[Extract]

One-woman electro act and queer vocalist Hua Li (aka Peggy Hogan) juggles identities, desires, and musical styles to make complex songs that hover somewhere between bedroom-art and hip-hop. She’ll perform at the inaugural edition of TROUBLE – QUEER GENESIS, the new “it-benefit” with Mikiki at Espace ReUnion, this Sat. Nov 3.

Life and music are inseparable for Peggy Hogan (aka Hua Li), the British Columbian transplant who has graced the stages of many a bar and benefit party in Montréal over the past year. Trained in classical music and jazz, the purple-banged beauty has made a reputation for genre-bending music that is sexy but thoughtful: she uses the idioms of rap, hip-hop and R&B to trick her audience into thinking she’s not singing about anything serious. Although she goes by Peggy Hogan for her main musical project – with a back-up band and everything – she felt she needed a side project to “take back control” while her album To Lie With was being mastered. For the project she strategically uses her Chinese name, Hua Li, billed for the inaugural TROUBLE -GENESIS benefit party for ACCM this Saturday, Nov 3, at Montréal’s Espace ReUnion.

Hua Li (aka Peggy Hogan) Photo by David Romero

Hua Li is my Chinese name. My whole family experience when I was growing up was Chinese,” she tells me over hot chocolate one rainy evening. “It’s about having this split personality, how much I did feel an identity-split as a child,” she says of her choice to use the name for her side project. Raised on the rainy West Coast by a white Canadian father and Chinese mother, Hogan learned early on that performing her race is something that would mean oscillating between her Mandarin-speaking maternal family, and her mostly white social circle. The notions of split personalities and bicultural origins are central themes for Hua Li, who would have been born in China had it not been for Tienanmen Square, the massive political uprising which caused her parents to come to Canada in 1989. “They were planning on raising me in China, but the Canadian Embassy was like get the fuck out! There might be a civil war, so I was born in Calgary as a result,” she explains with a laugh.

[/Extract]
[Data for analysis]

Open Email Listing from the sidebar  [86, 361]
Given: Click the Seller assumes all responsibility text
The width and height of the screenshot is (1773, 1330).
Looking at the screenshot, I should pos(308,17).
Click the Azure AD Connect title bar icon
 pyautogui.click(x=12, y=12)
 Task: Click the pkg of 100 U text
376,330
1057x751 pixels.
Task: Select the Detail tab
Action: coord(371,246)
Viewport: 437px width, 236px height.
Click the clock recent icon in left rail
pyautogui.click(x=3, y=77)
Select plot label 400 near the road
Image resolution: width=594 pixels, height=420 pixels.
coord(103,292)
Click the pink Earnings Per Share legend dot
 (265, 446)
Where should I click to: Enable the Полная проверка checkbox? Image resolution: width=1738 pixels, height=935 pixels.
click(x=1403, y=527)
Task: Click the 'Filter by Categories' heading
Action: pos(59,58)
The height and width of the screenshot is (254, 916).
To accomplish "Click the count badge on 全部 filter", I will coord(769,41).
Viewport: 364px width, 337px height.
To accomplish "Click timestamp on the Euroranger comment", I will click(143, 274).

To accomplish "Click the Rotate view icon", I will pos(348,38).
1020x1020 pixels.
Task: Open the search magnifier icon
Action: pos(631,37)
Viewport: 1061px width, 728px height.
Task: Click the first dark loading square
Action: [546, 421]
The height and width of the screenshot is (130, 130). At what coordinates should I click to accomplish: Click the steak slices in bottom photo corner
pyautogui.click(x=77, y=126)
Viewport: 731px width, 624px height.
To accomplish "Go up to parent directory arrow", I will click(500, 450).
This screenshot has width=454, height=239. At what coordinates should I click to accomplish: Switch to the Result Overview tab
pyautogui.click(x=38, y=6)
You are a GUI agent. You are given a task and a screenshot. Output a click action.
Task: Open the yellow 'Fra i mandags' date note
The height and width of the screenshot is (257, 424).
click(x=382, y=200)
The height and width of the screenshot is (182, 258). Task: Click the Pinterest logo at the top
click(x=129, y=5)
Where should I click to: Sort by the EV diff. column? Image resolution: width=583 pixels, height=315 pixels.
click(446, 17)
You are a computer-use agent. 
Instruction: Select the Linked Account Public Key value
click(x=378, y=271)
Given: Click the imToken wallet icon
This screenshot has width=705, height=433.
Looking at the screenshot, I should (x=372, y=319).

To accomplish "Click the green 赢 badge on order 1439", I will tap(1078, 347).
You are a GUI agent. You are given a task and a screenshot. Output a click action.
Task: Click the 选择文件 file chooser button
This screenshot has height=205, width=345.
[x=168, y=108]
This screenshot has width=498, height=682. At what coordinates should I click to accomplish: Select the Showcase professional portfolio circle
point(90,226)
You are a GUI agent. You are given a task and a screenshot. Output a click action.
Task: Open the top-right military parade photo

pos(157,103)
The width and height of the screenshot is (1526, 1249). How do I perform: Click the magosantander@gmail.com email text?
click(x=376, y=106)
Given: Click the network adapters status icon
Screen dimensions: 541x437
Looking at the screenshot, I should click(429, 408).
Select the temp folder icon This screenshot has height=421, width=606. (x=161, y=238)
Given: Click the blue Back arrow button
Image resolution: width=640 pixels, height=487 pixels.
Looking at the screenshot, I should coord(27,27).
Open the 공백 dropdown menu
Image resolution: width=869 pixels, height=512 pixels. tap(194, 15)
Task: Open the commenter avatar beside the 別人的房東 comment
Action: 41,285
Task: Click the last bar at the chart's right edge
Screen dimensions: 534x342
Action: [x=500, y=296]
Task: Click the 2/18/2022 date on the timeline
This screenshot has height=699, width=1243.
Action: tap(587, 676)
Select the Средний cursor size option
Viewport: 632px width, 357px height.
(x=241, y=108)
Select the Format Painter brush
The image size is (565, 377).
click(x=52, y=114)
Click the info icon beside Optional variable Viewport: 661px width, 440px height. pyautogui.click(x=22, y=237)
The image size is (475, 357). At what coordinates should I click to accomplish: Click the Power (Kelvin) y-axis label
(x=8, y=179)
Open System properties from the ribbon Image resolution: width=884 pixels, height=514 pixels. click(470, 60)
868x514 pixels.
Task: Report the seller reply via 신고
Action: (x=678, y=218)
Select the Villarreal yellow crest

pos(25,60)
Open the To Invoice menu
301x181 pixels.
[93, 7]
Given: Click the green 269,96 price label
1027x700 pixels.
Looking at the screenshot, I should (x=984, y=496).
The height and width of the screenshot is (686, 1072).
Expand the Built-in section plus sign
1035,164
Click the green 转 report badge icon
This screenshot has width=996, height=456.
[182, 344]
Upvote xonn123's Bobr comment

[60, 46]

[/Data for analysis]

**Exercise requirements**
1. Summarize the Hua Li profile in two sentences.
2. Write the next part of the Hua Li profile, picking up after its final sentence.
The records come from a separate source with no connection to the text.

**Your responses**
1. Hua Li, the Chinese name Peggy Hogan uses for a side project, is a British Columbian vocalist trained in classical music and jazz who makes genre-bending songs using the idioms of rap, hip-hop and R&B, and she is set to perform at the inaugural TROUBLE – QUEER GENESIS benefit at Montréal's Espace ReUnion on Saturday, Nov 3. Raised by a white Canadian father and a Chinese mother, she ties the name to the identity split she felt as a child, and her parents' move to Canada in 1989 because of the political uprising in China meant she was born in Calgary.

2.
Added to the fluidity of Hua Li’s bicultural heritage is her ambient queerness, something that she says she started exploring more since playing FTM cross-dresser Yitzhak in Hedwig and the Angry Inch with Antonio Bavaro in Fringe Festivals across Canada last year. “My sexuality is still something that I’m actively trying to figure out,” she says, even though the queer community has really made her their own, especially the Rough Diamond Collective, who put her on a pedestal last summer by booking Hua Li to open for NYC queer hip-hop sensation Mykki Blanco.

Most of my long-term relationships in my life have been with men, but I feel like that’s almost unconsciously because I haven’t come out to my parents yet,” oops! “It’s not so much that I have a preference for men over women – and I don’t feel comfortable referring to my preference in terms of gender,” she clarifies, suggesting that her leaning toward relationships with men isn’t so much innate as it is socialized.

Hua Li’s picture of men seems tainted, although she says not, when you listen to her hypnotic remake of the 1960s ballad “He Hit Me (It Felt Like a Kiss),” written by Carole King for Black American girl-group the Crystals in 1962. 

He hit me and it felt like a kiss / He hit me but it didn’t hurt me / He couldn’t stand to hear me say / That I’d been with someone new / So when I told him I had been untrue… / He hit me and it felt like a kiss.

Before you go thinking that Hua Li is making light of misogynist violence, have another listen. As with many of her songs, there’s another layer, a second meaning, and an alternate story. “Hua Li is kind of like me taking control back, and it’s been a huge learning process for me,” Hogan says, referring to her solo project’s eccentric bedroom-art-meets-political-rant vibe. “People are always trying to put me in some kind of box,” she says, a challenge she has met head-on in the unrecorded piece “Eurasian Eyes” which she’ll be singing at TROUBLE this Saturday. “I’m not a fucking Asian Lady Gaga/ I don’t look like Karen O,” the lyrics lash to beats lifted by local DJ Phil Sparkz from a Corey Hart tune. Listen closely, look again, Hua Li and Peggy Hogan have something to say.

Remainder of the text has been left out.